Another theme that is relevant is the relationship between commodities and people. It is notable that many of Henry James' descriptions of characters end up being a comparison between a person and inanimate objects. Here, it seems that Osmond, who has so many nice objects and allows their value to all appreciate here in his own home as if they were collector's items, is comparing a woman to a commodity: "A woman's natural mission is to be where she's most appreciated," he says (231). This is an eerie description of moral value, with an indication that he is actually referring to financial value.

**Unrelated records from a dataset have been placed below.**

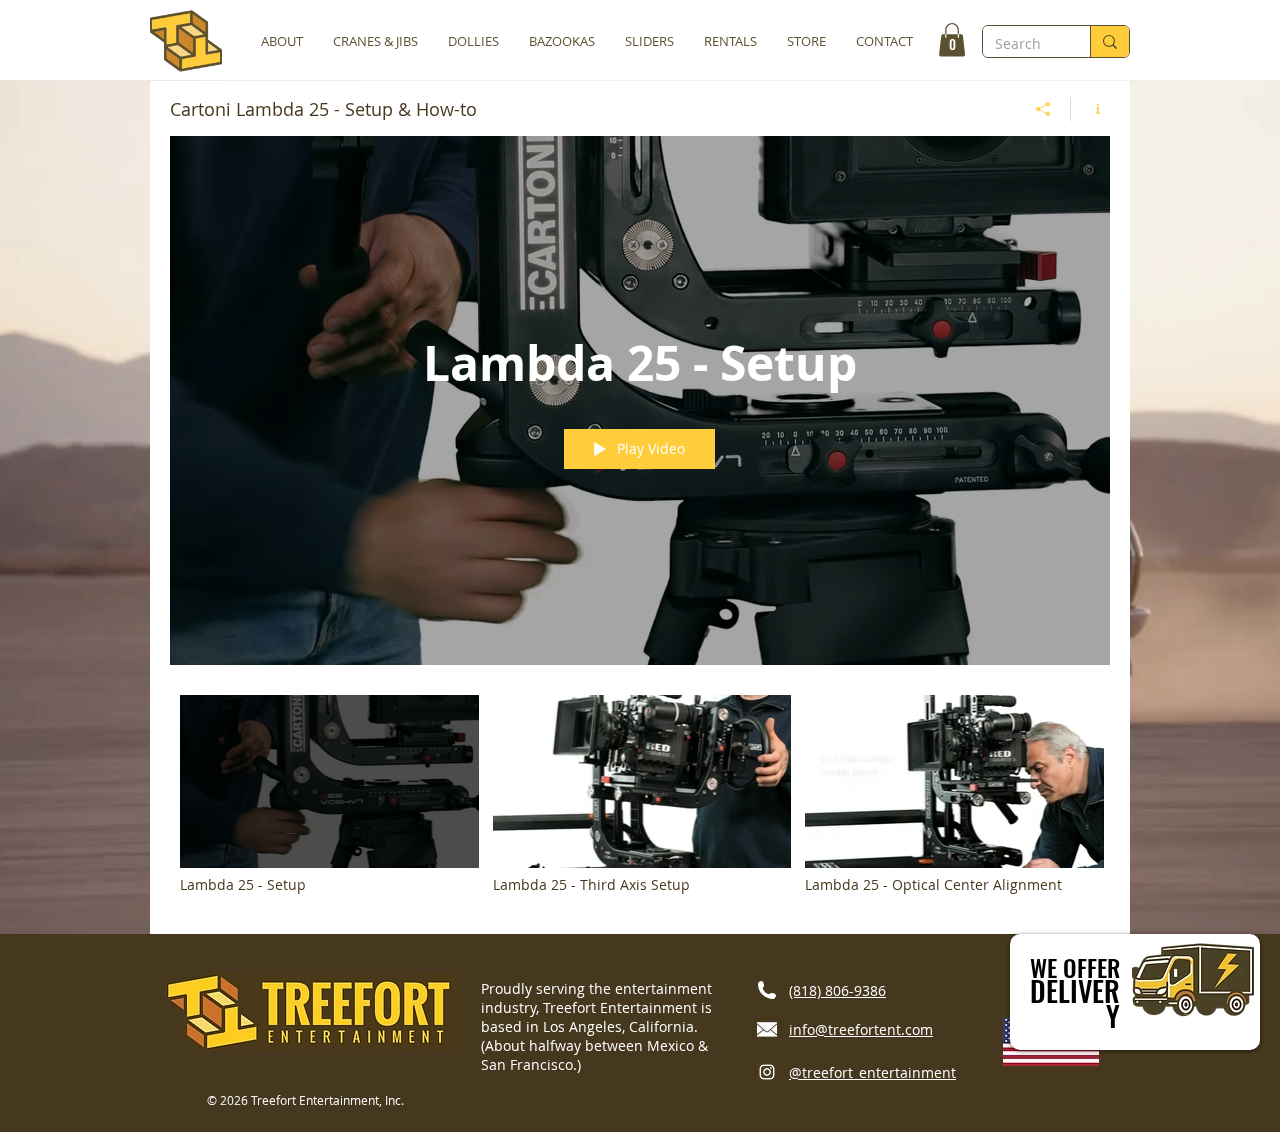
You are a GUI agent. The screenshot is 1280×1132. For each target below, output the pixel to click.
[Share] (1043, 109)
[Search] (1109, 41)
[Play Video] (329, 794)
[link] (952, 39)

Similarly, Isabel begins to see him as an aesthetic object: a painting with a low-tone.
In Chapter 25, we get a sense of what the true motivations of the characters are, beneath their appearances. There is the mention of money and marriage again: Isabel has seventy thousand pounds. But it is not quite clear why Madame Merle would be interested in giving Osmond Isabel's fortune through marriage. What does she have to gain from making this match? As a first time reader, it would be easy to overlook this chapter as the eccentric worries of Countess Gemini, who has been portrayed as a busybody. This foreshadows the true nature of Osmond.